Visite opportune

Je viens de passer une nuit blanche dans le noir complet. 

Mon inconscient a tenté de me délivrer un message. Mon mental a sorti le grand Je et toutes ses stratégies pour bloquer l’information. 

Je me suis retrouvé dans un château de verre, hermétiquement scellé, avec au centre une bibliothèque déroulante. Il y avait une infinité d’ouvre-âges et, à ma grande surprise, un seul auteur ; moi. 
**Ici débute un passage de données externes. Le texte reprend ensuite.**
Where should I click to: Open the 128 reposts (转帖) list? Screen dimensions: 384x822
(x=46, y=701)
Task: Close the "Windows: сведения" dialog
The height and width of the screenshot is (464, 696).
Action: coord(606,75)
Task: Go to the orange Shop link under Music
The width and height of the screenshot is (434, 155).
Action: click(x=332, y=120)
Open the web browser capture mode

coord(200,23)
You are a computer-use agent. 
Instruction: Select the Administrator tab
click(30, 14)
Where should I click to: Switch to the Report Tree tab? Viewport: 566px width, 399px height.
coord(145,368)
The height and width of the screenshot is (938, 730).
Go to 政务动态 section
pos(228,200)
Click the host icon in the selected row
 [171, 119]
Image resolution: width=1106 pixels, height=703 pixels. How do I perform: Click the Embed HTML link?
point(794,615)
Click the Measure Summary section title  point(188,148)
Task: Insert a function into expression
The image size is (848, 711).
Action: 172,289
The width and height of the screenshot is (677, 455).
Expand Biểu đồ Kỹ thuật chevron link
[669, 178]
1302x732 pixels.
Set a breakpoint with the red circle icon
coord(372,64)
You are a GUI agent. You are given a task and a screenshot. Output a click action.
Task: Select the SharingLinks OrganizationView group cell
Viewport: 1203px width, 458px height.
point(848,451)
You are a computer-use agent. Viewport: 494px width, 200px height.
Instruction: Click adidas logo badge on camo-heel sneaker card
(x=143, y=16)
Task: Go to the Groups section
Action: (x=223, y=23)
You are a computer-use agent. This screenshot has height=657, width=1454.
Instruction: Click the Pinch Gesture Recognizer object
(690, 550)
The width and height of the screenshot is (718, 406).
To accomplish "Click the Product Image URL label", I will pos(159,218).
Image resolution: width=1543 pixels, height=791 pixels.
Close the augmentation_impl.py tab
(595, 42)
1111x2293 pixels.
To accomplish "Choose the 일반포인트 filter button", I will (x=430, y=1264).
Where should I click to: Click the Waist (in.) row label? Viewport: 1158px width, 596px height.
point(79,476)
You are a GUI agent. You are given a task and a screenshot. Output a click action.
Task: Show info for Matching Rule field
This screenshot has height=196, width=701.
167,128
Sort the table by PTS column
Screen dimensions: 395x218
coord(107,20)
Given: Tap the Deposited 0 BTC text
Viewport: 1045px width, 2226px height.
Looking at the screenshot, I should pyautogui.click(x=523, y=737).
Il y avait là, de courtes histoires sur des sujets qui m’accompagnent tous les jours. Des livres de choix qui tiennent bien en main avec des reliures magnifiques qui sentent bon le vieux et le passé… Je suis resté immobile devant certains de mes classiques comme l’éloge de la peur avec son épilogue angoissant, l’éloge de la colère avec son épilogue très contrôlant, l’éloge de la tristesse avec un épilogue endeuillé et plein d’autres qui me fascinent et m’hypnotisent toujours autant.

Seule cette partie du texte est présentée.